§ Document

It doesn’t help that Producer Red is going to be gone for the week of my birthday. His sister is getting married in the Netherlands, yay! But we could not afford for all 3 of us to go, plus there are a lot of school events right before the wedding that we can’t miss.
I am already feeling very alone this birthday season for me. My best friend offered for kiddo and I to stay at her house, but unfortunately with the school events we can’t make it. Sad. If you want to see what’s on my birthday list this year; it’s mostly work things, but here it is!
On to the food so I don’t make myself too sad!
As we have done previously, we have the idea that the Super Animal Super Rebels are vegetarian, for the specific reason that the other part of the island are cloning and eating their friends. They are morally against what is happening at SAW and want it to end, so one of their protests is being vegetarian. We also thought that enchiladas and the history of enchiladas would fit really well here!
Enchiladas have a very sad history, to be very honest.
They started off as a dish that Aztecs would make for both the people who were traveling and hunting and for the people that stayed within the cities and villages. They were called chīllapīzzali. This literally translates to chili flute.
They had ‘tortillas’ that they would cover in chili powders, oils, and sauces. They had big bold flavor and were something that they also chose to share with the Spanish invaders, unaware of the ill intentions of the oncoming Europeans.
The Spanish invaders loved their food so much that when they proceeded to kill and burn all records of the Aztecs, they kept their recipes.
Once in Europe, they changed the tastes to fit with the European tastes at the time. Cheeses and meats were added to make it more similar to the Enchiladas that we know today.
The people who carried on the actual recipes and made the Enchiladas stay more with the Aztec flavors were the people who carried the Aztec blood.
Enchiladas have been in cookbooks since the mid 1700s under a multitude of names, but were not as popular until the people who still had the heritage and teachings of Aztecs started to make them more their own. When Tex-Mex was born, a new era of Enchiladas was born.
Enchiladas are truly the picture of ‘I hate you, but I love your food’ colonization.
You can use either flour or corn tortillas; corn are more traditional, but flour feels a little bit more hardy. If you do use corn tortillas please remember to heat them in oil beforehand or they will not mold right and you’ll have a bunch of broken tortillas…which is sad.

§ Requirements
[A] According to the blog post, what does the Aztec name chīllapīzzali literally translate to?
[B] Rewrite the paragraph of the blog post that begins "As we have done previously" as a short bulleted list that keeps its main facts.
[C] Give the stretch of the blog post from "Enchiladas have been" through "Enchiladas was born." again, substituting "recipe collections" for "cookbooks".

§ Data shown
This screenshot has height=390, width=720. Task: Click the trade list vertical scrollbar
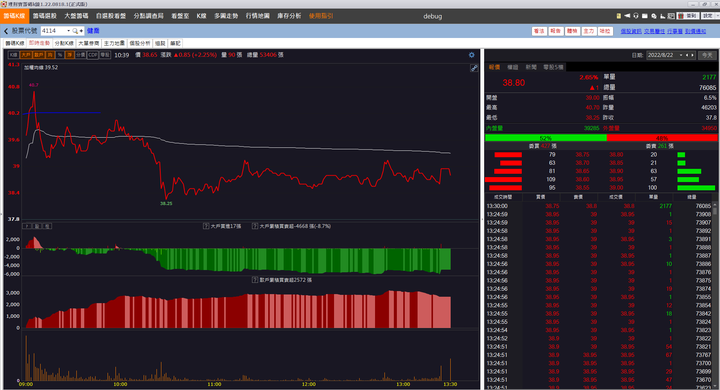click(715, 294)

§ Results for each task
[A] Chili flute.

[B]
- The Super Animal Super Rebels are imagined as vegetarian, as in earlier posts.
- The reason is that the other part of the island is cloning and eating their friends.
- They morally oppose what is happening at SAW, want it to end, and protest partly by being vegetarian.
- Enchiladas and their history seemed to fit well here.

[C]
Enchiladas have been in recipe collections since the mid 1700s under a multitude of names, but were not as popular until the people who still had the heritage and teachings of Aztecs started to make them more their own. When Tex-Mex was born, a new era of Enchiladas was born.